Iowa Farmland Values

By: Iowa Land Company


Iowa State Land Survey Recap – Iowa Farmland Values


Today, we are going to dive into what I see “trending” in the Iowa farmland values from the recent 2018 Iowa farmland survey. Iowa State University rolls out a yearly survey from November 1st, 2017 – November 1st,  2018. This is a great survey for land buyers, landowners, and land professionals in the industry.


In the beginning of the year, we saw stable farmland values across most of the region well into late summer and early fall. Following this, we started to see some “B” grade farms start to peel off. I am mentioning this due to the timing of the survey and the information that will show on 2019’s survey. Currently, we are seeing strong sales on high grade Iowa farmland. Prices in some areas of the regions are bringing well above expectations, many of these farms are operators looking to trade up in land from a “lessor” farm, for example a mid 70’s CSR2 to an 80’s and up farm which is considered high class or a “A” grade farm. This trend is leaving the mid grade farm vulnerable to price adjustment or downward pressure in many regions.  


After looking at the survey, I pulled a few key notes from the survey for the common buyer / land owner to shed some light on my view on how to read 2018’s survey.

Iowa Regional Land Values


As shown in the chart above, there are nine regions in the state that makes up the farmland market. This year, Iowa saw five regions take a negative loss on land values. Some of the losses were more than -3%. Two regions saw a straight line 0.0 percent change in year over year values. This leaves two regions that had a positive gain in year over year value. The key note on this was South Central farmland value at a gain of 3.8%. This gain helped push the entire state to relax the net loss on farmland values across the state.


Secondly, the chart above shows Iowa farmland values from 1971 – 2018. Over the years, we have seen values rise and fall depending on the year. We saw a few noticeable strings of rise and falls throughout the half decade. Pointing out, a fall in prices was the Farm Crisis of the 80’s, Iowa farmers were greatly affected by this crisis. From 1982 – 1986 we saw a 89.2 decrease in farmland values. This drawback was from multiple angles that disrupted the price of farming. The United States trade embargo against the Soviet Union was one key factor along with interest rate increases, lower commodity prices, and a stalled economy. The next 23 years we saw consistent increases in farmland values. Of the 23 years, we saw land appreciate 20 of 23 years. This leading use to the commodity boom from 2010-2013 which increased Iowa farmland values 72.1 percent, taking quality farmland values from $5064 – $8296 an acre over a 36 month span. This boom was created by global demand and drought weather across the grain belt in 2012. Following this boom, we have seen over the last 5 years commodity prices retract back to under half the levels they were in the peak era. This ultimately has pulled land values with it. The last five years we have seen a near 17 percent decrease in farmland values across Iowa. In addition, we can add another 2-3 percent reduction for the spring of 2019.  
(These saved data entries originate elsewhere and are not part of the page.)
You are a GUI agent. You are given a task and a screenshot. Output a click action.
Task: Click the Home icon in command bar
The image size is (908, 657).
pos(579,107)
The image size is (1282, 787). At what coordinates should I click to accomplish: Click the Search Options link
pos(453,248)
Increase in Farmland Values

In the graph shown above, the idea is to show the increase of Iowa farmland values over the year on a visual scale. A few notes to take from this graph is that it shows you data from the last fall in 1986 to a peak of 2013 followed by the downturn in 2014. What the graph shows on a visual standpoint is a rise in recent years and that is simply not what data shows. Seen above is a correction from my point of view.
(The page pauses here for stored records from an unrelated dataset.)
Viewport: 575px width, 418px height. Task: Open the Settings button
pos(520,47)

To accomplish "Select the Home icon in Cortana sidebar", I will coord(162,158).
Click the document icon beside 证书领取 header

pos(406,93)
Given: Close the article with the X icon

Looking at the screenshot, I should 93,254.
Understand that Iowa farmland is an investment play for each individual that buys Iowa dirt, whether an operator or investor buyers are looking at profitability. Investors look for ROI figures and appreciation. Farmers more angled towards expansion, appreciation, family legacy, and availability. The future is yet to be determined. A rise in commodity prices could set the stage for Iowa farmland values. Keep in mind land value will lag 18-24 months behind a commodity increase. This is my 2018 Iowa State farmland value review, until next time. May this spring offer great weather for farmers sewing their crop and a prosperous year ahead.
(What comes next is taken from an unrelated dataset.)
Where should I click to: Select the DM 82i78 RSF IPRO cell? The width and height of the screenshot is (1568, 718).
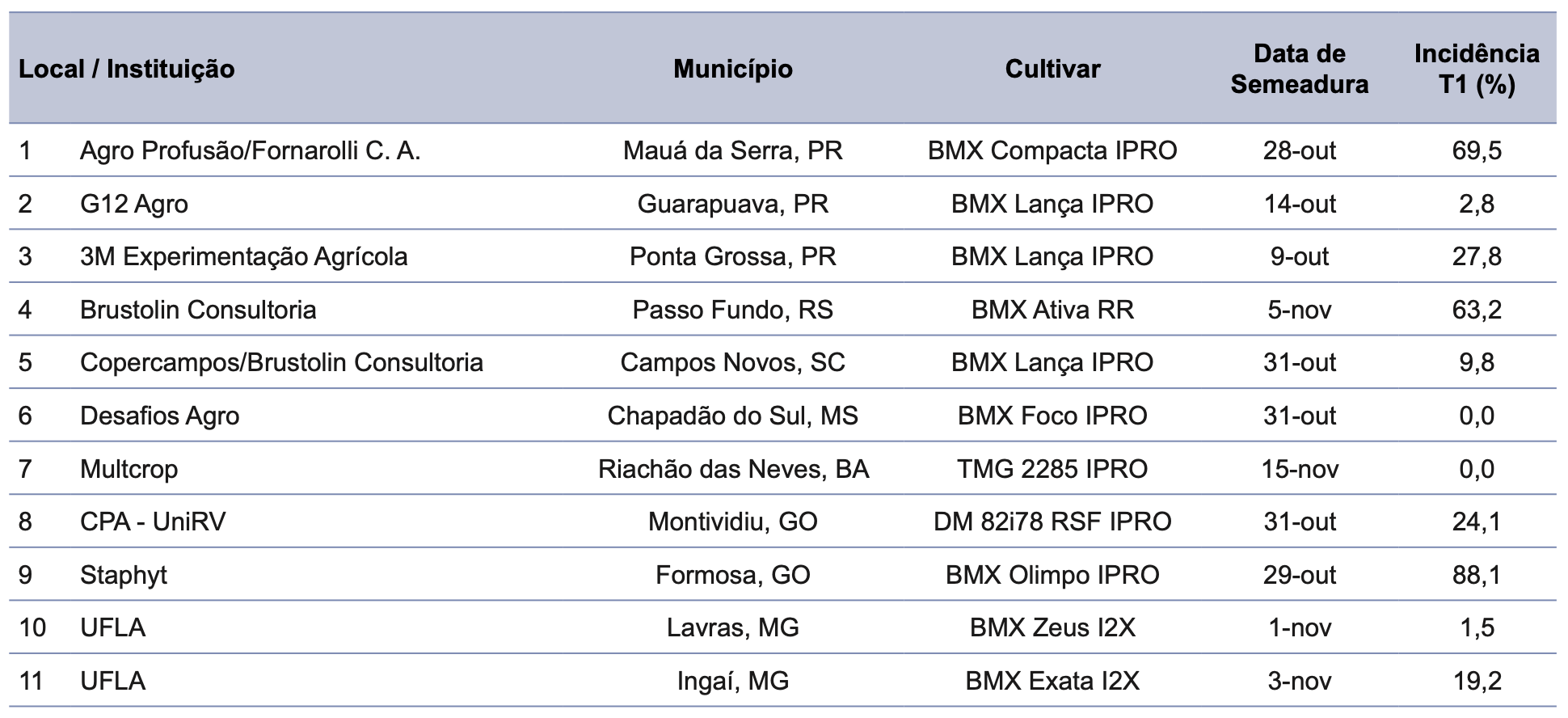[1052, 522]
If you are looking to learn more about your Iowa farmland values contact Iowa Land Company today to connect with a local Land Broker. We are family owned assisting family farms.

Finding a Land Broker that takes all data into consideration is key to determining Iowa farmland values. Location, dirt quality, recent sales, and availability are all things to consider when selling a farm.





Iowa Land Company is a full-service farmland auction company that services in all 99 counties of Iowa. We transact all types of land in Iowa. Want to know what your land in Iowa is worth ? Get a | Free Farmland Evaluation (Click) | from one of the trusted agents at Iowa Land Company.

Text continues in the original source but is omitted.